RyR2/IRBIT regulates insulin gene transcription, insulin content, and secretion in the insulinoma cell line INS-1

The role of ER Ca2+ release via ryanodine receptors (RyR) in pancreatic β-cell function is not well defined. Deletion of RyR2 from the rat insulinoma INS-1 (RyR2KO) enhanced the Ca2+ integral (AUC) stimulated by 7.5 mM glucose, and rendered it sensitive to block by the IP3 receptor inhibitor xestospongin C, coincident with reduced levels of the protein IP3 Receptor Binding protein released with Inositol 1,4,5 Trisphosphate (IRBIT; aka AHCYL1).
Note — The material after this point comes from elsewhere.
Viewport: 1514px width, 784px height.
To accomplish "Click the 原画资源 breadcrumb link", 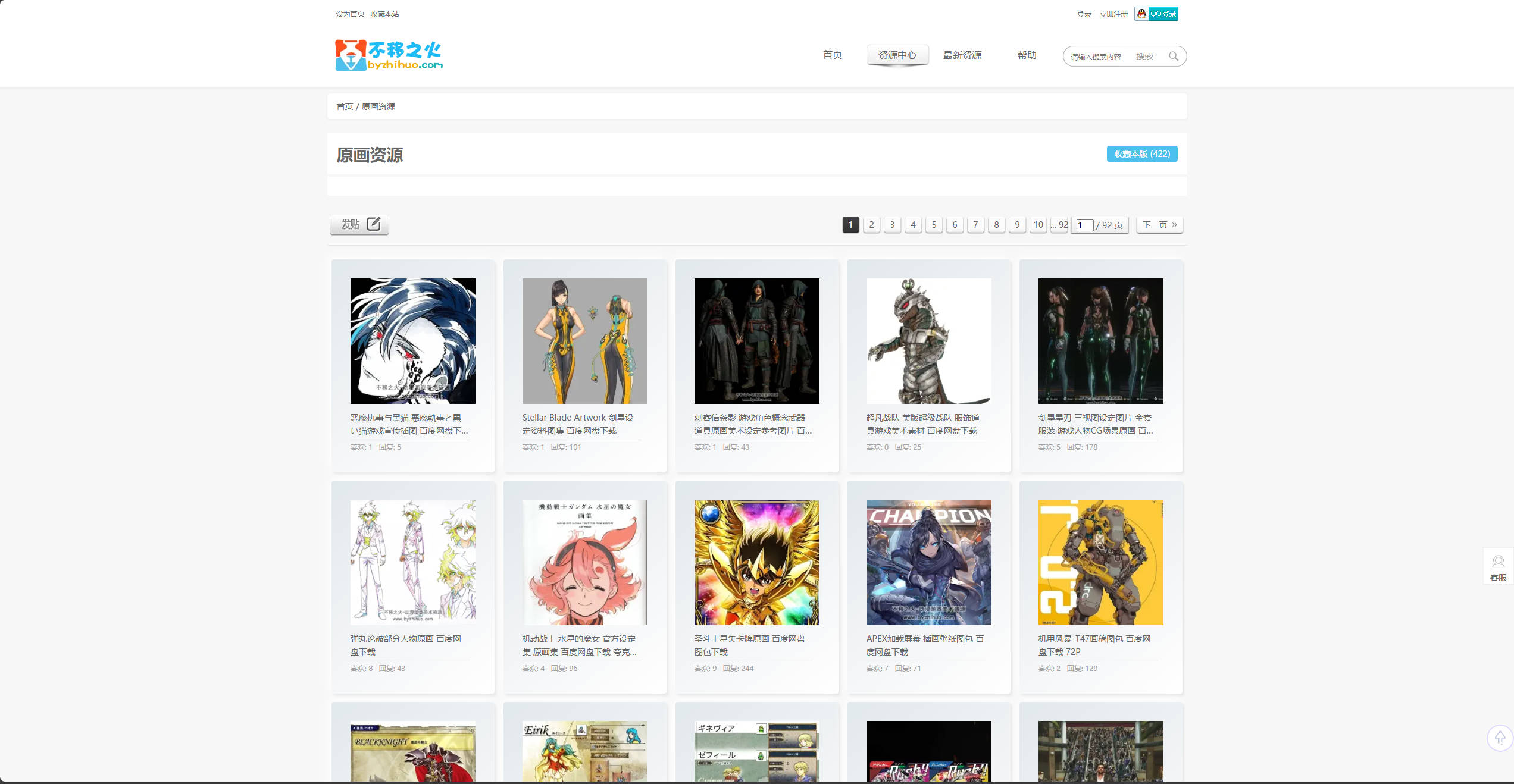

Deletion of IRBIT from INS-1 cells (IRBITKO) increased the Ca2+ AUC in response to 7.5 mM glucose and induced xestospongin sensitivity. Insulin content and basal (2.5 mM glucose) and 7.5 mM glucose-stimulated insulin secretion were reduced in RyR2KO cells and more modestly reduced in IRBITKO cells compared to controls. INS2 mRNA levels were reduced in both RyR2KO and IRBITKO cells, but INS1 mRNA levels were specifically decreased in RyR2KO cells. Nuclear localization of S-adenosylhomocysteinase (AHCY) was increased in RyR2KO and IRBITKO cells. DNA methylation of the INS1 and INS2 gene promotor regions was very low, and not different among RyR2KO, IRBITKO, and controls. In contrast, exon 2 of the INS1 and INS2 genes was more extensively methylated in RyR2KO and IRBITKO cells than in controls. Proteomics analysis using LC-MS/MS revealed that deletion of RyR2 or IRBIT resulted in differential regulation of 314 and 137 proteins, respectively, with 41 in common. These results suggest that RyR2 regulates IRBIT levels and activity in INS-1 cells, and together maintain insulin content and secretion, and regulate the proteome, perhaps via DNA methylation. One sentence Summary Deletion of RyR2 from INS-1 cells had the unanticipated effect of reducing IRBIT proteins levels, and both RyR2 and IRBIT contribute to maintenance of glucose- stimulated insulin secretion. ### Competing Interest Statement The authors have declared no competing interest.